Starting School: Preparing for Maths Class 1

Two of my favourite authors, Julia Donaldson and Nick Sharratt, combined to create a fantastic children’s book all about numbers! Once you read ” One Mole Digging a Hole” you are sure to fall in love with it!

The entire story is told in rhyme making it enjoyable and appeal to younger readers:

  • One Mole Digging a Hole
  • Two snakes with garden rakes
  • Three bears picking pears
  • Four foxes filling boxes

One Mole Digging a Hole is very cleverly written and actively engages the reader in mathematical learning and activities. Aren’t these illustrations adorable?!


  • Your child will become familiar with both the written numeral and the  number word eg. 2 and two.
  • Children are encouraged to count objects rather than just reciting numbers by rote.
  • The number of butterflies on each page corresponds to the numeral. This gives an additional opportunity to count in one-to-one correspondence.

You may well be thinking that your preschooler is great a numbers and can count to ten and beyond! There is a big difference between counting numbers by rote and having an understanding of number. Your child needs lots of hands on experience counting actual objects or pictures in order to  gain an understanding that each number refers to a set amount or group of objects. This is a prerequisite skill for addition, children must first be able to recognize and create concrete examples to represent numbers.

One to one correspondence is a term that educators refer to frequently. Put simply, one-to-one correspondence is the process of touching one object for each number that is counted aloud: 1 ( point to a butterfly), 2 (point to another butterfly)

On the following page your child can count and point to the pictures that match the text.

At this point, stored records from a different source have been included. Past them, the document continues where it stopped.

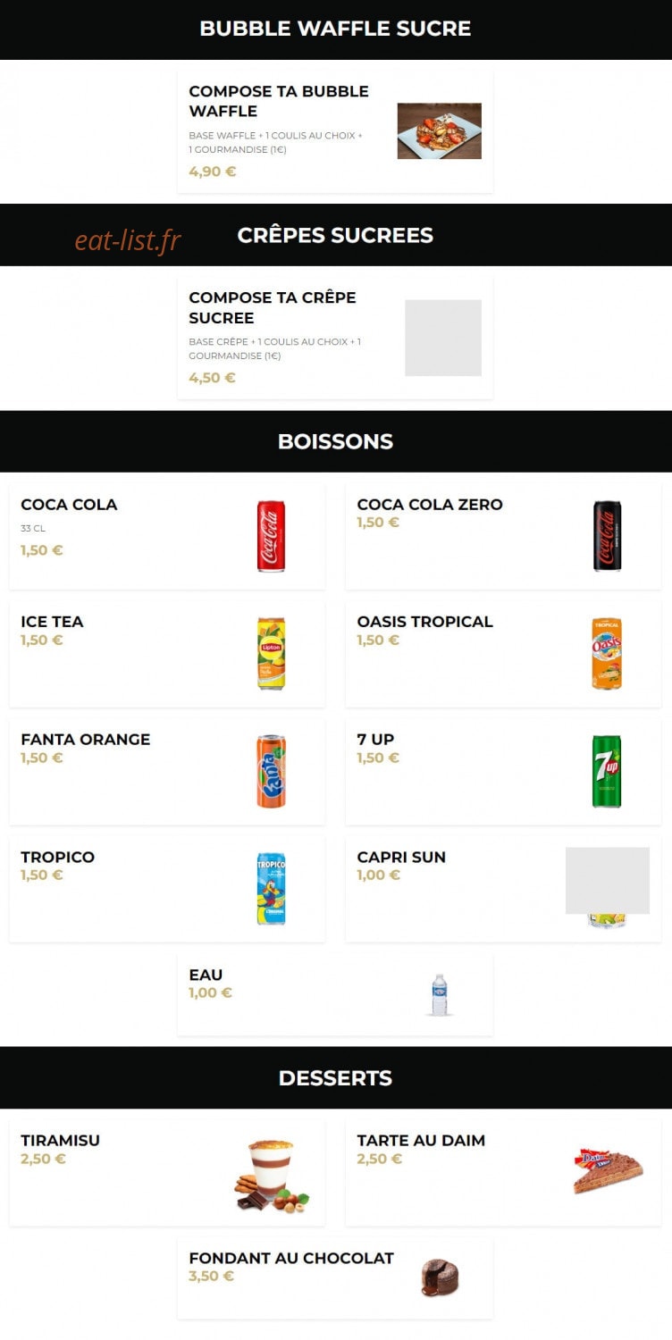Click the Capri Sun item title
The width and height of the screenshot is (672, 1340).
[x=401, y=857]
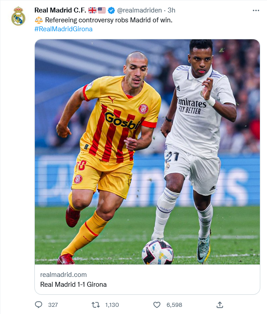Open the @realmadriden handle
This screenshot has height=314, width=267.
(x=139, y=10)
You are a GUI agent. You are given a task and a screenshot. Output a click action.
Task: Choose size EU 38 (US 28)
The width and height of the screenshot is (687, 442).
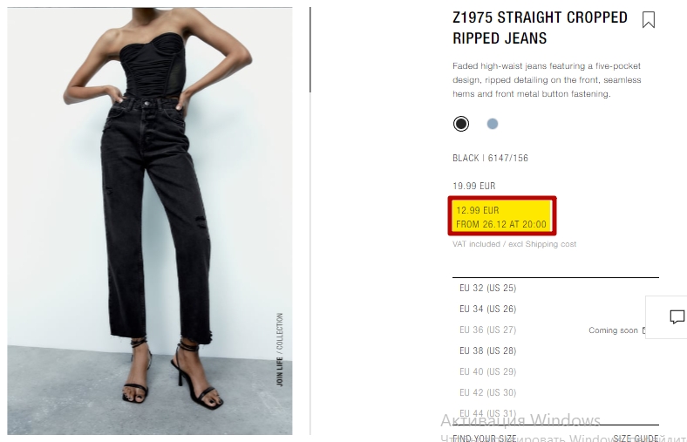pyautogui.click(x=555, y=350)
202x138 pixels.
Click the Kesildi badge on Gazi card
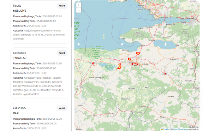click(x=62, y=108)
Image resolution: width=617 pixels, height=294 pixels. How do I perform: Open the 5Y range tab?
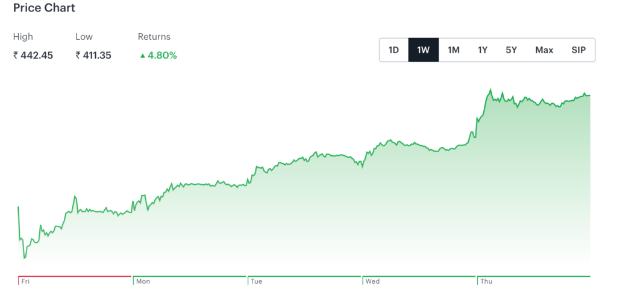click(x=511, y=50)
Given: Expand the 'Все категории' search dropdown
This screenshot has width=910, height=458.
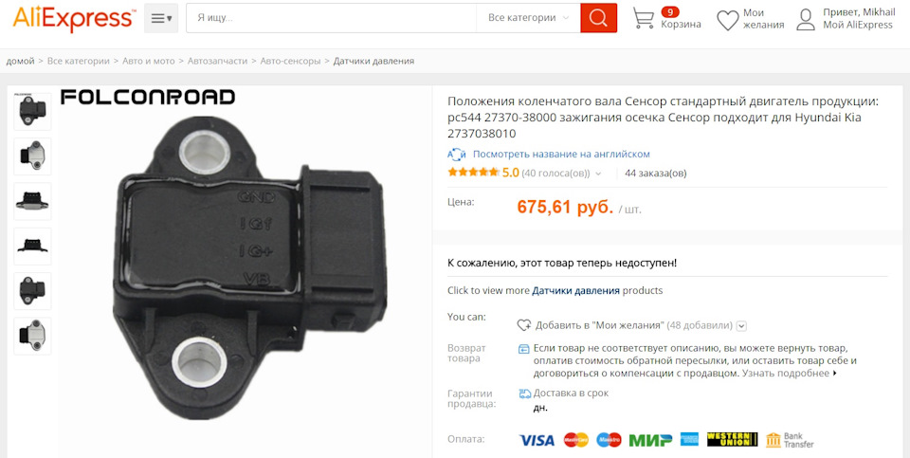Looking at the screenshot, I should click(528, 18).
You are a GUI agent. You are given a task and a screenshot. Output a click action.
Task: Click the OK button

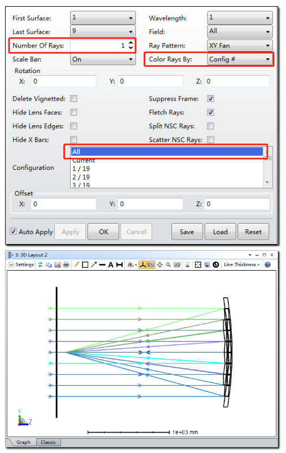point(103,232)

One Mole Digging a Hole explores the numbers 1-10. Junior Infants should work with numbers 0-5  with meaning  while Senior Infants cover the numbers 0-10.  You can see these objectives in greater detail below:

There are so many opportunities to expand and explore your child’s mathematical development with this book. Lets look that the snake illustration again.

For example:

  1. Are there more rakes or grapes in the picture above?
  2. What do we see the least of?
  3. What colour patterns are used on the snakes?
  4. Which snake has raked more ground?
  5. Which flower has the most petals and which has the least?
  6. What shapes can you see?
  7. Find the two butterflies that match.

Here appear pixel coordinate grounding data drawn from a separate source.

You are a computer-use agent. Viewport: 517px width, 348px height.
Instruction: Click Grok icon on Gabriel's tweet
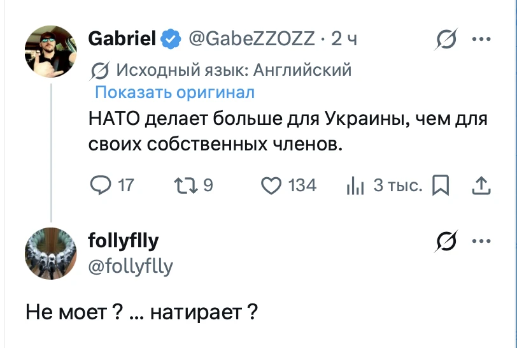(446, 39)
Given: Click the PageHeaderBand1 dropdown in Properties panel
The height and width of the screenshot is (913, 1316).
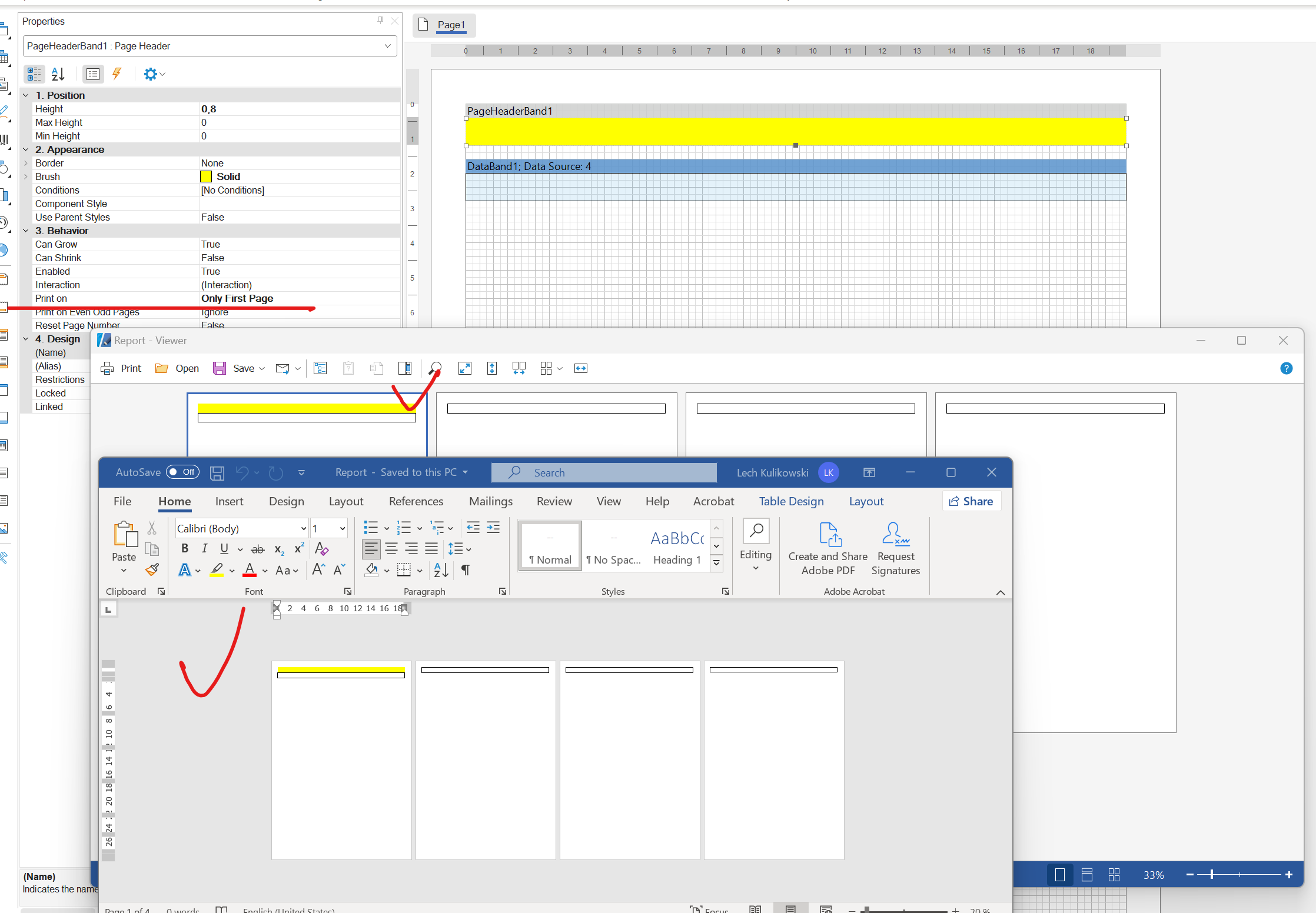Looking at the screenshot, I should click(x=207, y=45).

This book is one of the most beautifully written and illustrated books that I own relating to number. I cannot wait to use it with my class next.year. I will be using a “visualizer” so that I can ask the sorts of questions listed above. It is a great oral maths activity.

I purchased my copy in The Book Centre, Waterford for a steal at 2.50Euro! I couldn’t believe my look. If you are not living in the area you could order it from Book Depository for 5.74 Euro instead of the RRP of 8.00 Euro.